CTC and 20's Plenty for Us say coverage of 24 per cent rise ignored fact there are now more roads with 20mph limit...

National cyclists’ organisation CTC and road safety charity 20s Plenty For Us have criticised what they see as inaccurate coverage in the media regarding the effect on road safety of 20mph zones after government figures showed that casualties on roads with that speed limit had increased by a quarter during 2011, while those with a 30mph limit saw a minimal increase.

Figures from the Department for Transport (DfT) showed that on urban roads with a 20mph speed limit, casualties rose by 24 per cent to 2,262 during 2011. On 30mph roads, the increase was just 1 per cent, but there were 125,494 casualties.

Many media outlets seized on the figures as evidence that that 20mph zones had no effect, one example being The Sun, which began its story: “Controversial 20mph speed limits designed to cut road casualties are not working, official figures show.”

In a blog post on the CTC website, its policy co-ordinator Chris Peck pointed out that coverage of the figures failed to take into account any increase in the extent of the road network now covered by 20mph zones; if that has grown by more than 24 per cent, the casualty rate will have actually gone down, he explained.
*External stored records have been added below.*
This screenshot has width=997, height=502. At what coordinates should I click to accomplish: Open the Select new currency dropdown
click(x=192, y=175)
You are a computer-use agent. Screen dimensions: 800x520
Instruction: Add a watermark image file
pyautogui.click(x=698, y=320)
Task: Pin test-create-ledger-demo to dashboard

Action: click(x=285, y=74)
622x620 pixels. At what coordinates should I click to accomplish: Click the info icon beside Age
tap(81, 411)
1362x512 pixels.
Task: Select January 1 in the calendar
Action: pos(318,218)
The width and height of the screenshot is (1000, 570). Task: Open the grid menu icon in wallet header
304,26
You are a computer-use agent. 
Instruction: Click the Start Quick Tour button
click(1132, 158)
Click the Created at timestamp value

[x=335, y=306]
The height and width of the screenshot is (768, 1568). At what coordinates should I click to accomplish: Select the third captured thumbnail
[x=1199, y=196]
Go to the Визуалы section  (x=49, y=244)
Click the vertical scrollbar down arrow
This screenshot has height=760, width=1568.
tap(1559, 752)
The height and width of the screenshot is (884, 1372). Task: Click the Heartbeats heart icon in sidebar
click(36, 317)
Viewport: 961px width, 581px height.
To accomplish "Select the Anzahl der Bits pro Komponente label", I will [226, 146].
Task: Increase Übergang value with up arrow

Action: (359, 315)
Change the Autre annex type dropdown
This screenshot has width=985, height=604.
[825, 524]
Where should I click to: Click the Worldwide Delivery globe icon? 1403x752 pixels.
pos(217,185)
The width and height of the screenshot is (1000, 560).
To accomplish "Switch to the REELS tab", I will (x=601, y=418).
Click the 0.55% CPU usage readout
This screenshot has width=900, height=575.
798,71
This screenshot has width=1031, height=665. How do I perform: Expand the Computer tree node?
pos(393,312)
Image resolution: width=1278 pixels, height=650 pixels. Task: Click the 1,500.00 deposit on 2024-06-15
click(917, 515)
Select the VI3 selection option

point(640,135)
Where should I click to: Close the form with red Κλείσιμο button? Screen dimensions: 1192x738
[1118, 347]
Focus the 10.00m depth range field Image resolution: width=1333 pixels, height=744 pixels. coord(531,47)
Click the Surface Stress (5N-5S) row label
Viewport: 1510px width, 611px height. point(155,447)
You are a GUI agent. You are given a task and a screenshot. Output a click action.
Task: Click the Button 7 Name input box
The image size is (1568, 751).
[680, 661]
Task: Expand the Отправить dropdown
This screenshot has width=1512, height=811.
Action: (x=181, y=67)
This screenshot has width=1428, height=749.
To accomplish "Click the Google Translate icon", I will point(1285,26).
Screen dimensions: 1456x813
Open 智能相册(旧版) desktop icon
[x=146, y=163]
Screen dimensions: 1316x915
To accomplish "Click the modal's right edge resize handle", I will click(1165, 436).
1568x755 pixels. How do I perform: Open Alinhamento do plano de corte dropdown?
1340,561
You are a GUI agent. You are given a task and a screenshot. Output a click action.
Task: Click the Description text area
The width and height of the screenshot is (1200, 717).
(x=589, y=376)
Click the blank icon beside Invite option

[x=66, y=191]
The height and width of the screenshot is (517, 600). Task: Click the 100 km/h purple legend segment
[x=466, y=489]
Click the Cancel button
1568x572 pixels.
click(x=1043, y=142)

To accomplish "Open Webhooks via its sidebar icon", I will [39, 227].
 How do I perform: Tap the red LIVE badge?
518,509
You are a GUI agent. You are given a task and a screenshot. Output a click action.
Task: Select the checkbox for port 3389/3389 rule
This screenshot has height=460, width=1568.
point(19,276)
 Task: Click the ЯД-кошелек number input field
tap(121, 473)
“Only a few commentators have seen through this nonsense,” he said. “Unfortunately these issues will reoccur as long as the Department for Transport continue to publish data on casualties without regard to the rate of injury per mile, per trip or per hour.

“The damage from this episode is likely to be ripple out and used by the small minority of people who oppose 20 mph limits to block further moves to introduce lower speed limits.”

20’s Plenty for Us likewise insisted that coverage of the statistics had failed to take into account that during the same period there was a big increase in the number of roads subject to the lower speed limit as a number of local authorities switch to it in urban areas, with the charity saying that in some places it now applies to 70 per cent of the road network.

“Without reference to the total number of miles of 20mph roads in 2010 and 2011 no conclusion can be drawn from these particular statistics,” it said.

The charity pointed out that in cities including Bath, Brighton, Bristol, Cambridge, Edinburgh, Lancaster, Liverpool, Newcastle, Oxford, Portsmouth and York, local authorities have already made the switch to 20mph “because there is ample evidence that 20mph limits create a better road environment for all users, especially pedestrians and cyclists.

“Those seeking justification for high vehicle speeds on roads are failing to make a convincing case against the abundance of evidence in support of lower speed limits.

“It is because such counties as Lancashire have changed the speed limit on most of their residential roads in the last 3 years that there will inevitably be an increase in casualties on 20mph roads as the total road length increases.”

20’s Plenty for Us founder, Rod King, said: “Rather than jumping to conclusions on the basis of minimal evidence, those interested in reducing danger on our roads should be a little more analytical in their assessment of any trends.

“As roads are transferred from 30mph to 20mph we will not eliminate casualties, and there will inevitably be increases as the total miles of 20mph roads increases.

“But all the evidence, including the Laws of Physics, shows that danger to all road users reduces.

“The real concern from these statistics is that pedestrian casualties rose by 12% in 2011 and as most of these were on 30mph roads then it really makes the case for more widespread adoption of 20mph limits”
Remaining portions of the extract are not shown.